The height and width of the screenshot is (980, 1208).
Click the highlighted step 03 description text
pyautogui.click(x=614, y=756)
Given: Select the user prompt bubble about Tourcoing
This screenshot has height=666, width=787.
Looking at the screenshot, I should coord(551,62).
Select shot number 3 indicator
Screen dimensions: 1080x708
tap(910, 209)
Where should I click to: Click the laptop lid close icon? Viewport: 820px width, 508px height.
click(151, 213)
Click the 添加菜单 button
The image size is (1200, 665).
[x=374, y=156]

* * *

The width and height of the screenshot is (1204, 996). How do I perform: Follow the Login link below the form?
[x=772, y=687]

---

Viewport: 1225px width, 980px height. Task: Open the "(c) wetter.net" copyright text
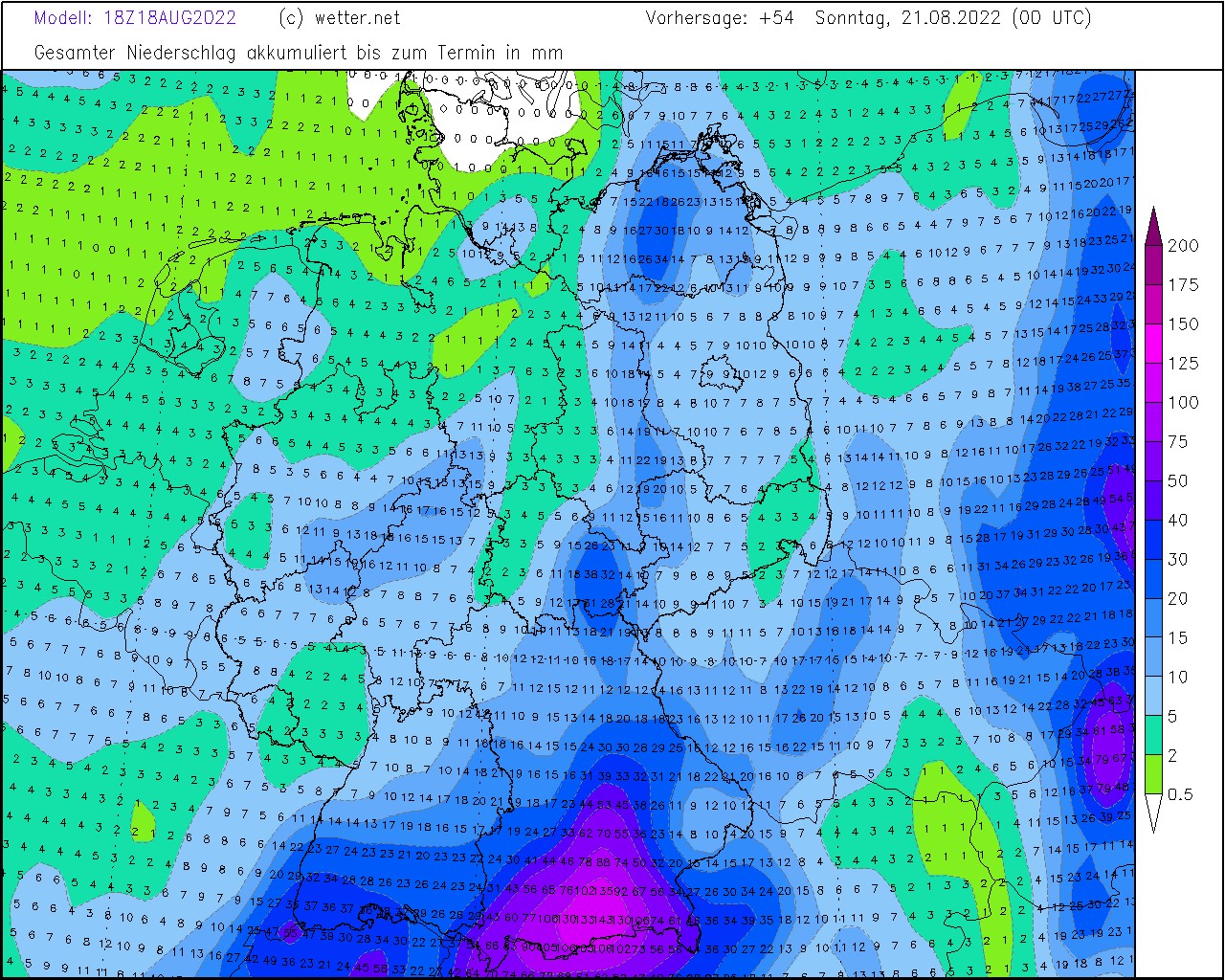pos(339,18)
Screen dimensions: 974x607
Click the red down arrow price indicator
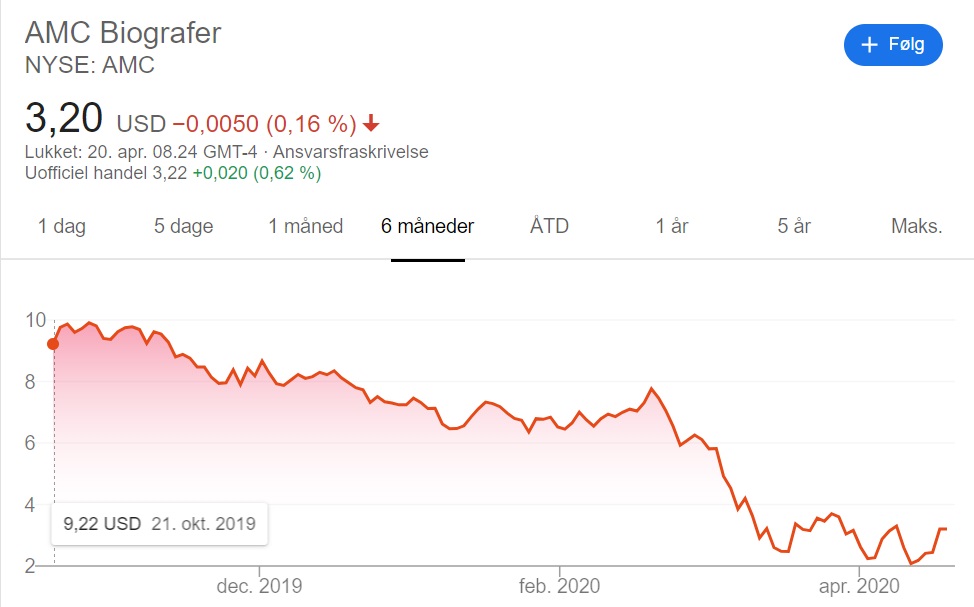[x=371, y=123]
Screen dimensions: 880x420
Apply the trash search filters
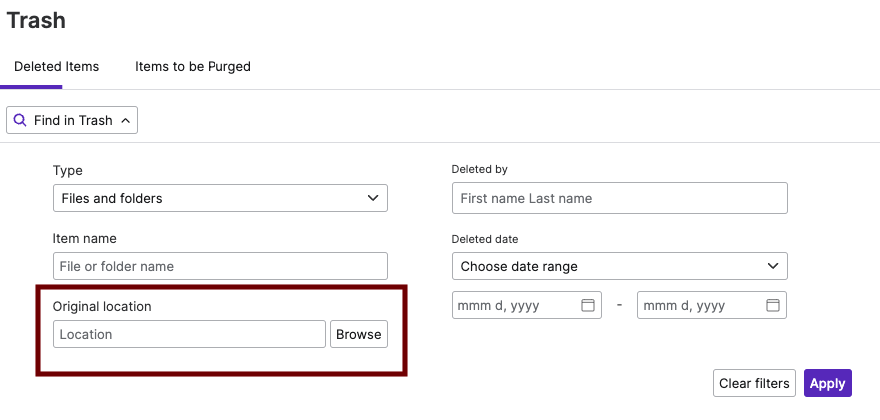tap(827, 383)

- _What is required_: Find each line in the records holding the string "Select" and show it.

- _Written response_:
Given: Select the user prompt bubble about Tourcoing
Select shot number 3 indicator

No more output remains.